** Working data follows **
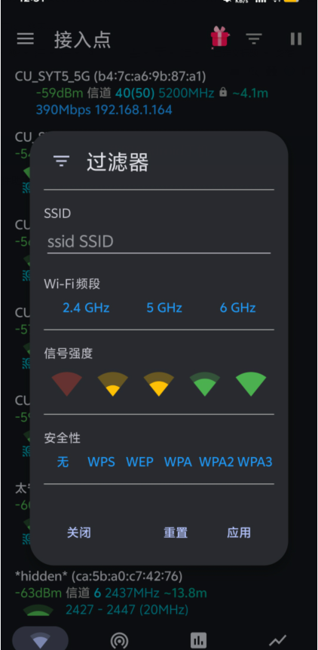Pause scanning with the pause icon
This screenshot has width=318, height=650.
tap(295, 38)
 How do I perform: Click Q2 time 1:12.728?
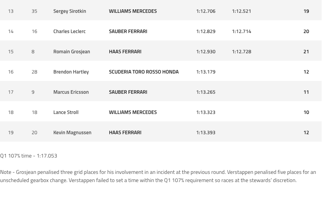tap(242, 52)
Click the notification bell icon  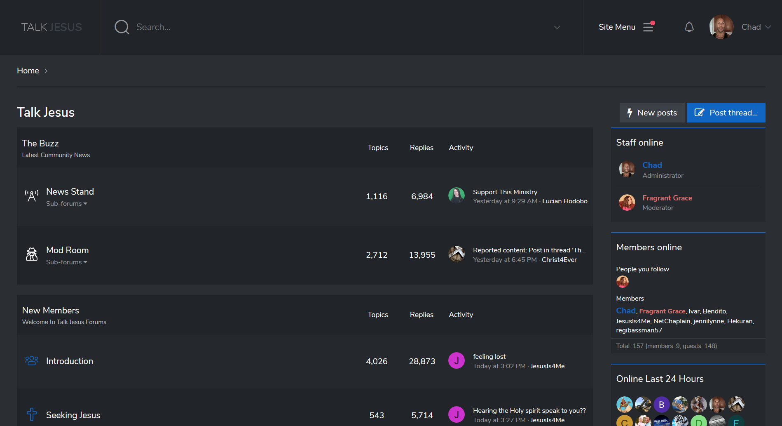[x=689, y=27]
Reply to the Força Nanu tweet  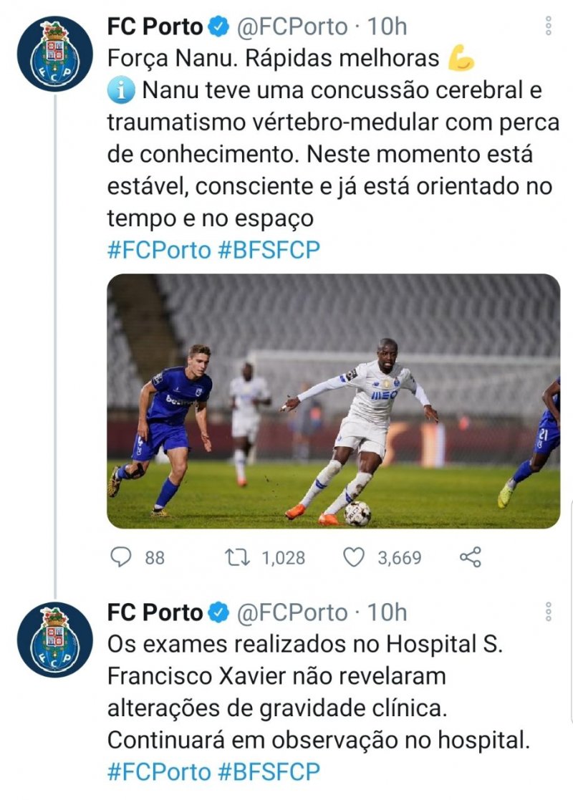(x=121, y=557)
** End of Working data **
** Working data follows **
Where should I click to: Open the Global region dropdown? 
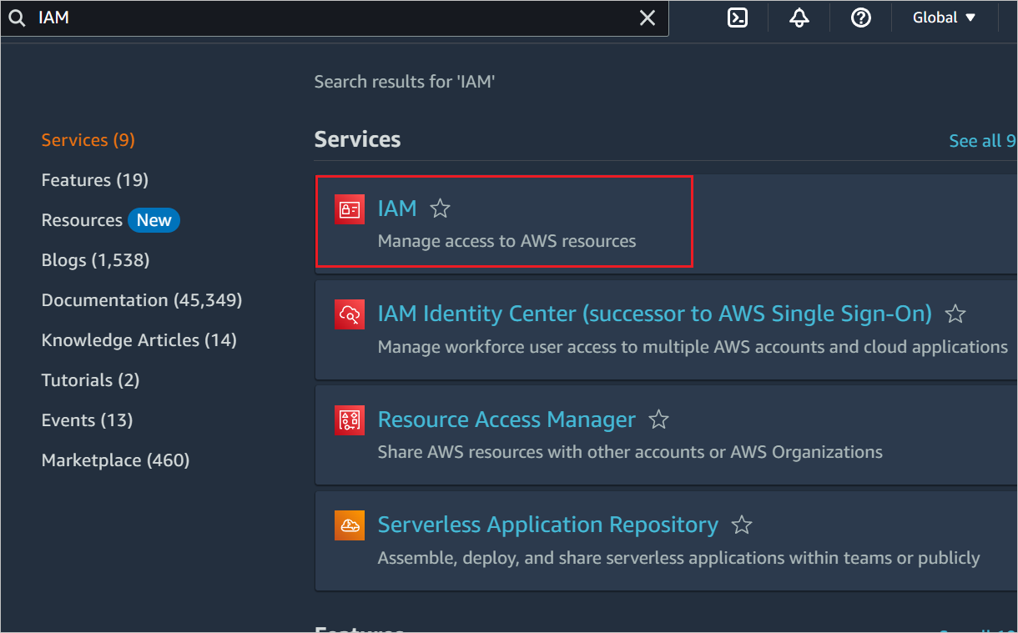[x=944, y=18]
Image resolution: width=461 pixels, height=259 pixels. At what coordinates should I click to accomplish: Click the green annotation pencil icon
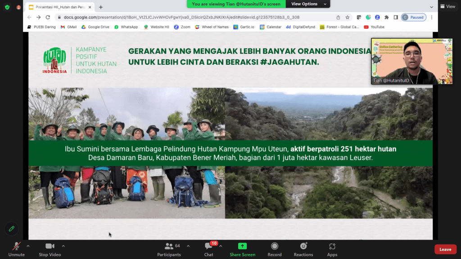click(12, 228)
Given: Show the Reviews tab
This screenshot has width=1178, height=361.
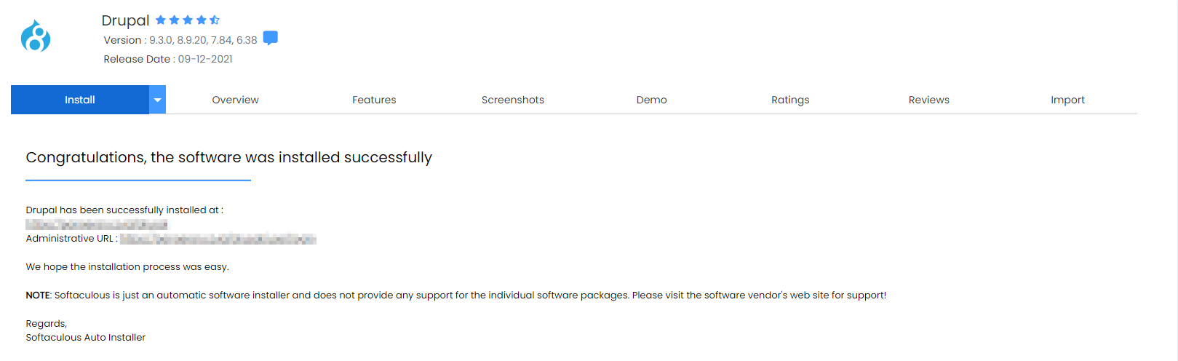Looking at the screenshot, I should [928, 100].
** End of Working data **
** Working data follows **
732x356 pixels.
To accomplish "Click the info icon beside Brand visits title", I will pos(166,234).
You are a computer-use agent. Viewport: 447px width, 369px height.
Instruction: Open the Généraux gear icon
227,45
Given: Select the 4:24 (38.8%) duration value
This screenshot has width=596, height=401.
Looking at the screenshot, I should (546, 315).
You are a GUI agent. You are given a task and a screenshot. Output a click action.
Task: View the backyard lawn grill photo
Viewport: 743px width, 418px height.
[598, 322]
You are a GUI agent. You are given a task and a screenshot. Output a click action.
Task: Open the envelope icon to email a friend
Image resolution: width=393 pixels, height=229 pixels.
** End of Working data **
Try it: Look back at the entries above. Retype the line with "Given: Select the 4:24 (38.8%) duration value", the line with "Task: Open the", and all lines in between.

Answer below:
Given: Select the 4:24 (38.8%) duration value
This screenshot has width=596, height=401.
Looking at the screenshot, I should (546, 315).
You are a GUI agent. You are given a task and a screenshot. Output a click action.
Task: View the backyard lawn grill photo
Viewport: 743px width, 418px height.
[598, 322]
You are a GUI agent. You are given a task and a screenshot. Output a click action.
Task: Open the envelope icon to email a friend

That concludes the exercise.